5.1. Results From T126 Forecasts

[38] We first explore the probabilistic rainfall forecasts from the T126 ensemble forecast system. The different systems are compared over a large sample of 137 cases covering the time period April 1 to August 15, 2000.

[39] Table 2 shows BSSs relative to the sample climatology for different levels of precipitation threshold verified for projections of 1–6 days over the global tropics (45°S–45°N), where no bias corrections are applied. To ensure greater stability, statistics are computed using all forecasts pooled in space and time, rather than averaging the daily values. In the calculation of the BSS, a 2.5° latitude/longitude grid averaging is first applied to all models in order to compensate for the deficiency of phase error in the NWP models. Here, no attempt was made yet to give greater weight to models with greater skill. The POP was estimated at each grid as the proportion of model QPFs predicting rain at or above a given threshold.

Table 2. BSSs Relative to the Sample Climatology for Different Levels of Precipitation Threshold During Days 1 to 6 T126 Forecasts Over the Global Tropics (45°S to 45°N), No Bias Correction, April 1 to August 15, 2000
Threshold, mm/dEnsemble ConfigurationForecast Days

[40] As the forecast lead time or threshold increases, the skill scores generally degrade for every configuration. While the lowest skill scores are shown by the MA configuration, the highest skill scores are coming from the MM configuration. Compared to climatological forecasts, day 5 MM forecasts with the threshold greater than 10 mm d−1 exhibit 21% higher skill scores. This implies that with proper ensemble members, therefore, meaningful precipitation forecasts can have much longer forecast lead times.

[41] Individually bias-corrected probabilistic skills of ensemble rainfall forecast are shown in Table 3. The format is the same as that of Table 2. Overall skill scores are increased compared to those without bias correction. Significant increases in skill scores are achieved in the MA and the MC configurations, which implies that there exist large model biases in these configurations. Especially for lower thresholds (up to 10 mm d−1), the simple bias correction provides a drastic improvement in the forecasts. The bias correction in the MM configuration has a slightly detrimental effect on the skill scores for the 2 mm d−1 threshold. While the skill scores of the MM configuration are greater when the rain thresholds are lower, the ALL configuration shows higher skills at higher thresholds.

Table 3. Same as Table 2 but for Bias Correction
Threshold, mm/dEnsemble ConfigurationForecast Days

[42] Generally, the MM is consistently the more skillful configuration, compared to the MA and MC. The MA is generally less skillful than the other two systems. The benefit of the MM over the MA for precipitation forecasts can be attributed to the combination of different models. However, it was shown that application of a simple bias correction to the ensemble members reduces that advantage of the MM ensemble system. The fact that the bias correction improves the skill scores of MA and MC, but not MM suggests that an ensemble using a single model has more consistent bias, which can at least partially be removed.

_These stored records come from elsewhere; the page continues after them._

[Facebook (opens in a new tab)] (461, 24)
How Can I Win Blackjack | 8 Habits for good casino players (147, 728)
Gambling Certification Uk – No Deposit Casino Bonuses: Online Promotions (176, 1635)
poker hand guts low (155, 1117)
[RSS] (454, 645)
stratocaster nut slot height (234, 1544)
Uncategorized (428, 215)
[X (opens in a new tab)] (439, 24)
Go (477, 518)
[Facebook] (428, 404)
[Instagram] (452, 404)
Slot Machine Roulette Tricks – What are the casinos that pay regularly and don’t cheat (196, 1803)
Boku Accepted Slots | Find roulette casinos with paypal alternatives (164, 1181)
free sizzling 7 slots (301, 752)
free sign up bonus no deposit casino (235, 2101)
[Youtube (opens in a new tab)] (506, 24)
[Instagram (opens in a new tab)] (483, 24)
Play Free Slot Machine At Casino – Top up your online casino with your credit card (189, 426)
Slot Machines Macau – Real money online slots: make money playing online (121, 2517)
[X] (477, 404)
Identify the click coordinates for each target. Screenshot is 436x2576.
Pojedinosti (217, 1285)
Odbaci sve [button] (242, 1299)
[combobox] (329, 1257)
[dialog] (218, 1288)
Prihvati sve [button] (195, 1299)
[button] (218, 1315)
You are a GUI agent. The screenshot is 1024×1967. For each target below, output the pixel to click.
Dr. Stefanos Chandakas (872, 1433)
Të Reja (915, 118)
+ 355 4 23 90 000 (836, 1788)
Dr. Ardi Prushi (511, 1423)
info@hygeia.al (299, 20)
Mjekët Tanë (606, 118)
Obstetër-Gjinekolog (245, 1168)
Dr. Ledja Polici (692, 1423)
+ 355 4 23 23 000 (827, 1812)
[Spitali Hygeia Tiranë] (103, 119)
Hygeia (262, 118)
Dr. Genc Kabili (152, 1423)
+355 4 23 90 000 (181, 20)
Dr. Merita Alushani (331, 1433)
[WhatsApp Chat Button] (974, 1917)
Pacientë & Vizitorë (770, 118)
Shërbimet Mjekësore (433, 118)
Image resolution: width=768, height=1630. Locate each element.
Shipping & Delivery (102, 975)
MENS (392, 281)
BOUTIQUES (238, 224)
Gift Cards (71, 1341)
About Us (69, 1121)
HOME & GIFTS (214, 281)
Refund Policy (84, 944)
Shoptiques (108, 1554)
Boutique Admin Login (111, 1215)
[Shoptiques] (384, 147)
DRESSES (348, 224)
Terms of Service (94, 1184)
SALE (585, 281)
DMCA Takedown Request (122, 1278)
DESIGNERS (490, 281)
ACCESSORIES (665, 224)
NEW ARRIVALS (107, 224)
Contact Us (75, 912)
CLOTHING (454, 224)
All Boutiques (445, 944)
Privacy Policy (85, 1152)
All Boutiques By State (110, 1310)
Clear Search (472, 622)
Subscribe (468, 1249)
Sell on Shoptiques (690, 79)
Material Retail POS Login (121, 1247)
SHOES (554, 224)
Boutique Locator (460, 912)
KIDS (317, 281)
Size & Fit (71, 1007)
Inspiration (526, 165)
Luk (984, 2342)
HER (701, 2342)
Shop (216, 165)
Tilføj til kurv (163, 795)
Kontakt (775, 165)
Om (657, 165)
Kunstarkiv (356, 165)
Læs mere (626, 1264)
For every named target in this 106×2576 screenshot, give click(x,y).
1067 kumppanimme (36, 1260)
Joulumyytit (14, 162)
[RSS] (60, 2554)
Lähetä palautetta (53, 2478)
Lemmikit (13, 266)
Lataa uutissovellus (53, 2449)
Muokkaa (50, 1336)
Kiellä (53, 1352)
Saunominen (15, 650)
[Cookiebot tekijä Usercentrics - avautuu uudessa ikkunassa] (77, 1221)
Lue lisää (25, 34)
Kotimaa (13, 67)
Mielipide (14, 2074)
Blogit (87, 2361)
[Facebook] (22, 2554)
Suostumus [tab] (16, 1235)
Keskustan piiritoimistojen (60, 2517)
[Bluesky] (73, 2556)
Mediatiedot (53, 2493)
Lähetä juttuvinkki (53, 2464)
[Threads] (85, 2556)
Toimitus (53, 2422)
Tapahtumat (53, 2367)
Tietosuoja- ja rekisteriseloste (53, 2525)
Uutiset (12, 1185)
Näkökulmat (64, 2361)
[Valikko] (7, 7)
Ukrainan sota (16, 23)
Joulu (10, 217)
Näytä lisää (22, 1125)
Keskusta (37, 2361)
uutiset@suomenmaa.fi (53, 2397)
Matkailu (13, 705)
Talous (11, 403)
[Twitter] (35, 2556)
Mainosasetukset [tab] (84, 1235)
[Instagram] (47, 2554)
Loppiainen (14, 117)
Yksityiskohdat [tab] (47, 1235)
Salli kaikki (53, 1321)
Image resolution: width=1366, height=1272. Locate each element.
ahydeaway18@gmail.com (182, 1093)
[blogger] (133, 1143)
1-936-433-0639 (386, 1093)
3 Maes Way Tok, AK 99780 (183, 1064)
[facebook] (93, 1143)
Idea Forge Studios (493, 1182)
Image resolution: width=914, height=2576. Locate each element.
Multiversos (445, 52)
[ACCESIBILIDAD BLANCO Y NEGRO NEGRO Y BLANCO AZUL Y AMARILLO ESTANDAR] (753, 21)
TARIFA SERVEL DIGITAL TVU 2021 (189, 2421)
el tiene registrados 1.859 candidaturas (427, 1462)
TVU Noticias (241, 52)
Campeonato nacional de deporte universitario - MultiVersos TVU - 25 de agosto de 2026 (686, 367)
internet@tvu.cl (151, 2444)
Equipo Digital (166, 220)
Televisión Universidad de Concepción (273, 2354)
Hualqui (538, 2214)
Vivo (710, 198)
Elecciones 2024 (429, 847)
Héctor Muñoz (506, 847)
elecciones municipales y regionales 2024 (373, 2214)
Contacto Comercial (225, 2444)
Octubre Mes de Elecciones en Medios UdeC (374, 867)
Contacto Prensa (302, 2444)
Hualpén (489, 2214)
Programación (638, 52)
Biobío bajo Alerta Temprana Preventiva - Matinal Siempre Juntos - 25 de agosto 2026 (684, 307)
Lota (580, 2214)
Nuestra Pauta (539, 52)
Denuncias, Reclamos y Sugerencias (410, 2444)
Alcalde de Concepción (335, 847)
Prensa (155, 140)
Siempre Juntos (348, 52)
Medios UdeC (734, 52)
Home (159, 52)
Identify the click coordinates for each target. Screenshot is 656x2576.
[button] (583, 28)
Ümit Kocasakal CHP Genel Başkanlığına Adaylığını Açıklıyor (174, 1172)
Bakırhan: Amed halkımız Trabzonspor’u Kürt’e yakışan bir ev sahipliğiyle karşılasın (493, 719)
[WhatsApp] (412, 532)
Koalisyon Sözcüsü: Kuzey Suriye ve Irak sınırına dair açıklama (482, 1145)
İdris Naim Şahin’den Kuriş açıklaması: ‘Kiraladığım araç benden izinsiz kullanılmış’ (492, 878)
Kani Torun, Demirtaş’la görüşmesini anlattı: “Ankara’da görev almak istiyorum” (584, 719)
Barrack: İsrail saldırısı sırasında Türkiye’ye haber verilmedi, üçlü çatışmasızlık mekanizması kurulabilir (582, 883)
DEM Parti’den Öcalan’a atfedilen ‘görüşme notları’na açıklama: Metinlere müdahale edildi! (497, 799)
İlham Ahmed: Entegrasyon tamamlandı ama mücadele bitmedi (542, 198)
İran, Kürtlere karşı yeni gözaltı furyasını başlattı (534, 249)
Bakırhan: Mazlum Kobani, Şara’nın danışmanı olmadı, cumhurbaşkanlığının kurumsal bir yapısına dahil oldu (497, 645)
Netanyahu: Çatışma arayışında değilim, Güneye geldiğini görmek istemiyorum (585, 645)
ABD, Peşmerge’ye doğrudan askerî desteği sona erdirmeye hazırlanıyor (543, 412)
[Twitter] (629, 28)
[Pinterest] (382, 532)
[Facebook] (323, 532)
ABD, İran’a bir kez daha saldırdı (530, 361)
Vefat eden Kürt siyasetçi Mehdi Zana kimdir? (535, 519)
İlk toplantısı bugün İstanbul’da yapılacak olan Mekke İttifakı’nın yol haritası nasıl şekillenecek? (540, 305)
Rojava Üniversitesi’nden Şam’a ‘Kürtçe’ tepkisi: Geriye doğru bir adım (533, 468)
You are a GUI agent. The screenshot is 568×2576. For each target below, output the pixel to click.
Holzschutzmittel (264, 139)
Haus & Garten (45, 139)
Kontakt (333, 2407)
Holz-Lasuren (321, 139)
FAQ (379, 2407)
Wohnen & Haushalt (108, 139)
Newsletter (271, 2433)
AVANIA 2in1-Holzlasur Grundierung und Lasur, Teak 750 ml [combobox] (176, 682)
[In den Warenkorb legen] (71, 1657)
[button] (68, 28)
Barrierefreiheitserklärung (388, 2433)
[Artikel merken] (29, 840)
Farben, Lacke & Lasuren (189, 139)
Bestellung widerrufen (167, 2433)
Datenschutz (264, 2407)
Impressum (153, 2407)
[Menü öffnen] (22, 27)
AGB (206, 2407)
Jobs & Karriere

[43] Figure 3a illustrates maps of POP for 10 mm d−1 of precipitation threshold for day 5 MM T126 forecast with bias correction over the global tropics. The associated event (>10 mm d−1) occurred is shown in the middle panel. The overlapping of these two panels is shown in Figure 3c. There is a strong correspondence with each other, whose BSS is 24.95. This result clearly indicates that the medium-range POP forecast contains a fair amount of skill with the aid of properly prepared ensemble members.

Figure 3.

Maps of (a) POP, (b) event occurred, and (c) overlapping of Figures 3a and 3b for 10 mm d−1 of precipitation threshold for day 5 MM T126 forecast over the global tropics with bias correction (BSS = 24.95). Note regions of event occurred are masked with white in Figure 3c.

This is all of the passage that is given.